BEGIN
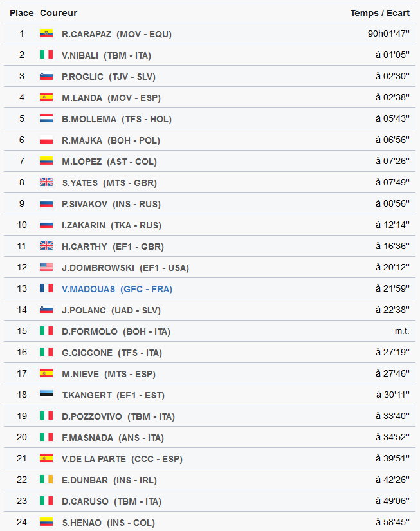Click the Colombian flag next to S.HENAO
420x531 pixels.
tap(46, 521)
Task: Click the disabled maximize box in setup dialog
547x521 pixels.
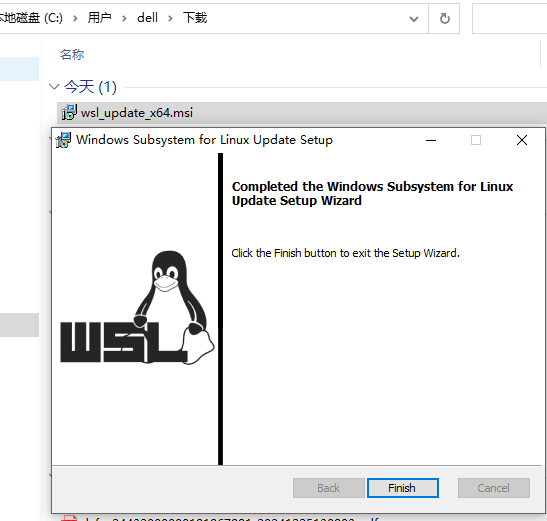Action: (x=476, y=140)

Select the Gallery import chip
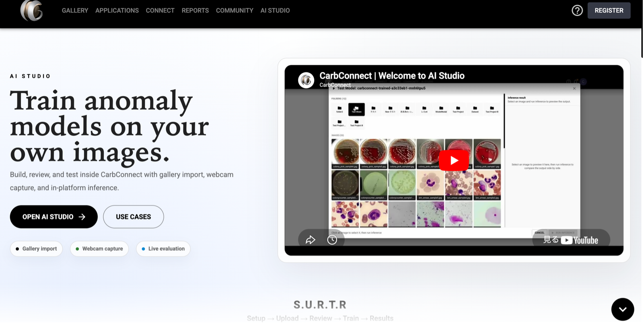tap(36, 249)
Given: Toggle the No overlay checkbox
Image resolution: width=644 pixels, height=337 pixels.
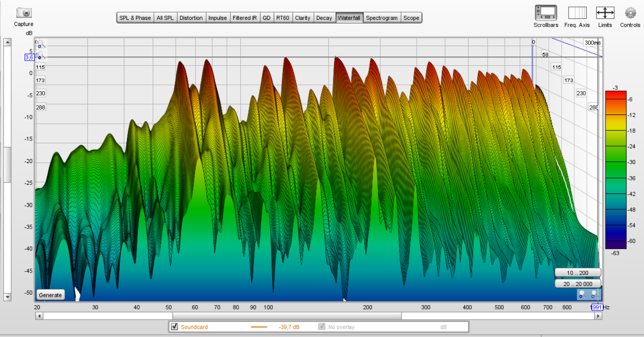Looking at the screenshot, I should coord(322,326).
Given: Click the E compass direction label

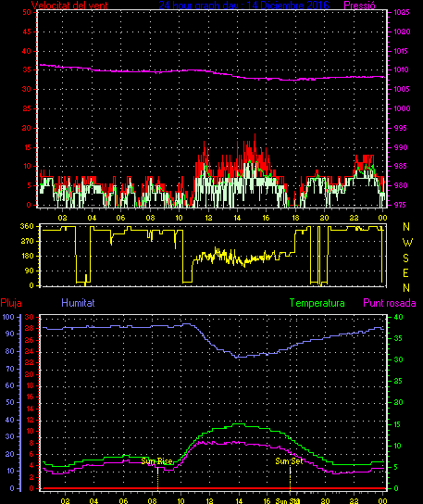Looking at the screenshot, I should coord(405,273).
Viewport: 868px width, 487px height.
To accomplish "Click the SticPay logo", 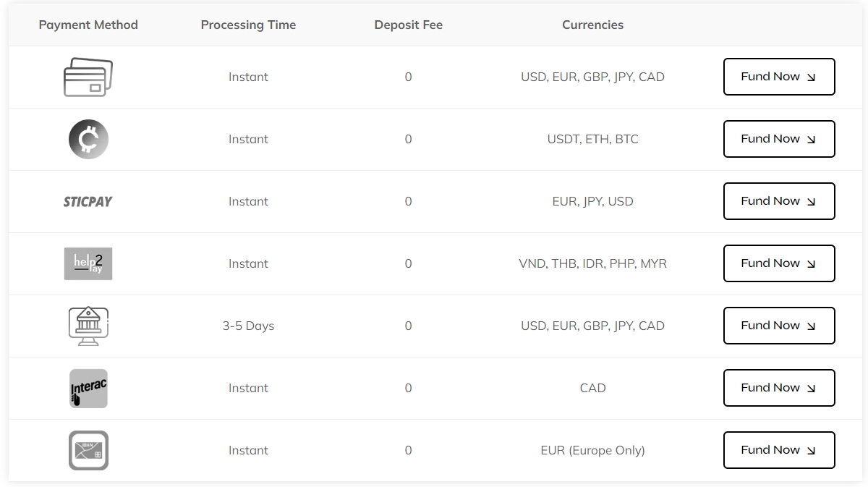I will coord(88,201).
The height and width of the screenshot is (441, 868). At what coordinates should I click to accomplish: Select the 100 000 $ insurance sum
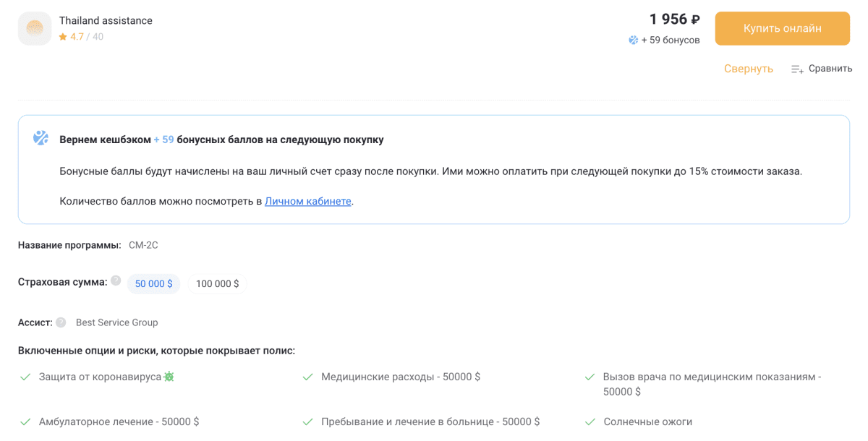[217, 284]
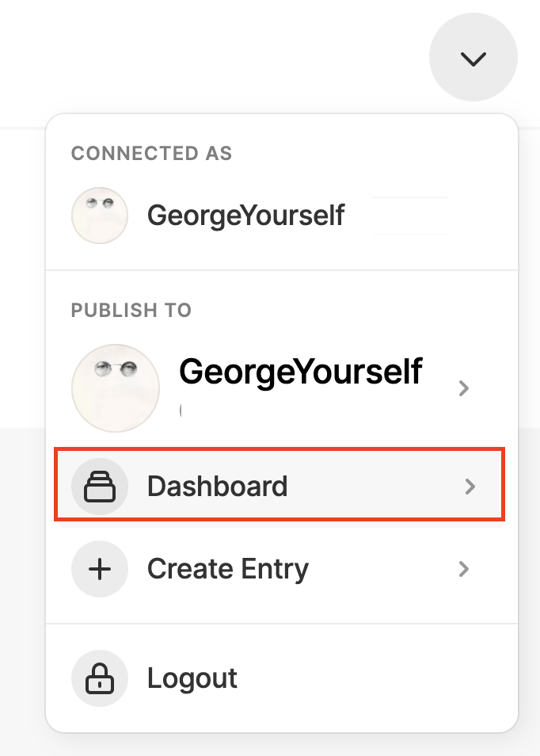Expand the GeorgeYourself publication with its right chevron
540x756 pixels.
tap(464, 388)

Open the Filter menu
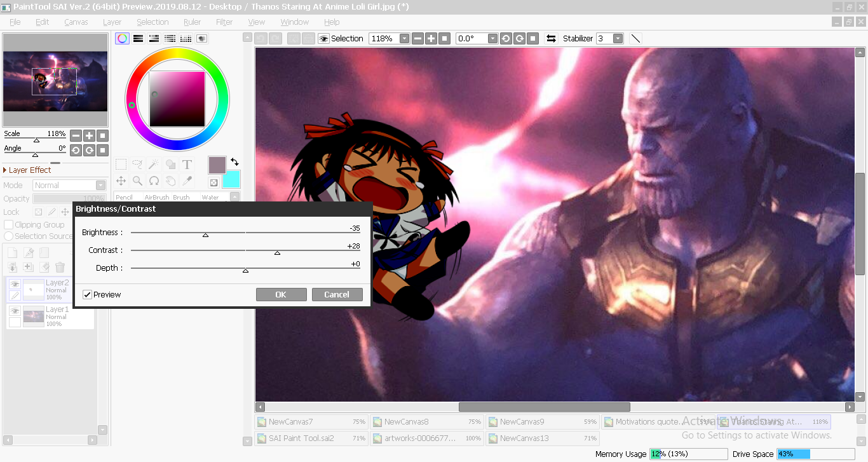(x=226, y=21)
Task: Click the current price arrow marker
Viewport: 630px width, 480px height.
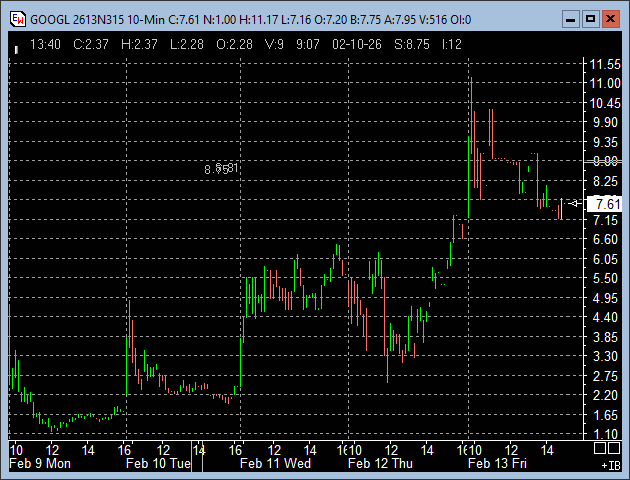Action: (574, 203)

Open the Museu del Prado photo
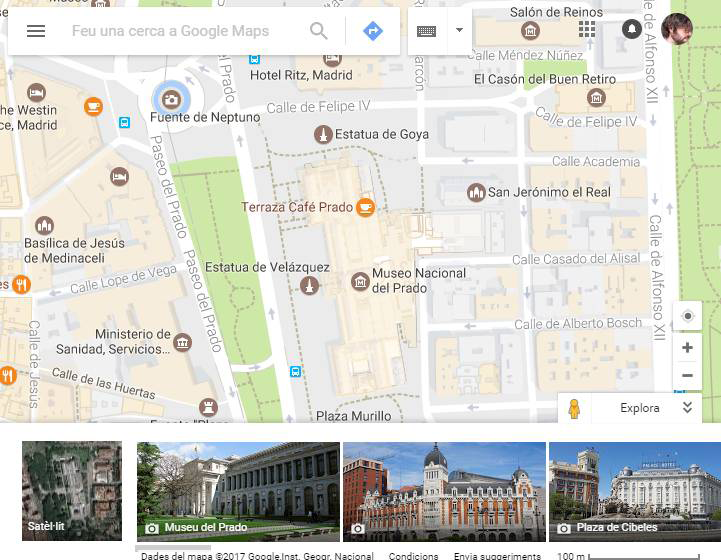coord(238,491)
END
This task calls for restating, word for word, each line from the line holding "Task: Click the current price arrow marker" through the end of the material, pictures left out.

#### [Answer box]
Task: Click the current price arrow marker
Viewport: 630px width, 480px height.
Action: (574, 203)

Open the Museu del Prado photo
coord(238,491)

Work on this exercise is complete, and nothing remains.